My condolences to Chile but these tsunami things are usually just overreaction, sensationalism and people trying to cover their ass after the southeast Asian tsunami. They put us under tsunami warnings here all the time (and I guess we are right now). I may be proven wrong, hope I'm not though.
My condolences to Chile but these tsunami things are usually just overreaction, sensationalism and people trying to cover their ass after the southeast Asian tsunami. They put us under tsunami warnings here all the time (and I guess we are right now). I may be proven wrong, hope I'm not though.

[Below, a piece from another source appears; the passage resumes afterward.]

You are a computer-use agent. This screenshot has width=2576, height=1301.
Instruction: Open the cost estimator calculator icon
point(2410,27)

No one cares about the industrialized nations.
UPDATE: I was right.
Ventura County, CA saw a 3 ft water rise.
Also, there was a tsunami, but it wasn't a large as they thought it would be.
The warning was hyped because there was a deadly tsunami in Hawaii in 1960 that came from an earthquake in Chile, but there was a lot less warning for it. As a result, this one was warned to death.

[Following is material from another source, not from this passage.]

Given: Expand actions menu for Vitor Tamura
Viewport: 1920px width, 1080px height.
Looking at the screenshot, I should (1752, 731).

They put the warning up based not solely on the fact that there was an earthquake, but what type and also from buoy observations, as well as observations from other islands closer to the earthquake epicenter (which did see a significant sea-level change).
You weren't under a warning, but you were under a tsunami advisory.
Quote:
Originally Posted by Legolas*
There was also an earthquake in Japan, a 7.7.
I saw a 7.0 near Japan while looking through recent earthquakes recorded by the USGS.
Looking from these maps, though, it seems that the impacts were too small to be of any interest except for local, and it probably was a slip event (earth moving sideways along a fault), which don't generate tsunamis.
Just because there was a 7.7 Earthquake in or near Japan, doesnt mean there will be a Tsunami. A Tsunami only forms after a certain type of earthquake, where Vertical Plate slip is involved.
Tsunamis occur when there is a sudden and large displacement of water. With earthquakes, it's with the sudden upward thrust of the seafloor, and chiefly in subduction zones like near Chile and Indonesia where the seafloor moves vertically (one plate slips under another). Slip faults like the San Andreas fault don't create tsunamis because the earth only moves horizontally along the fault.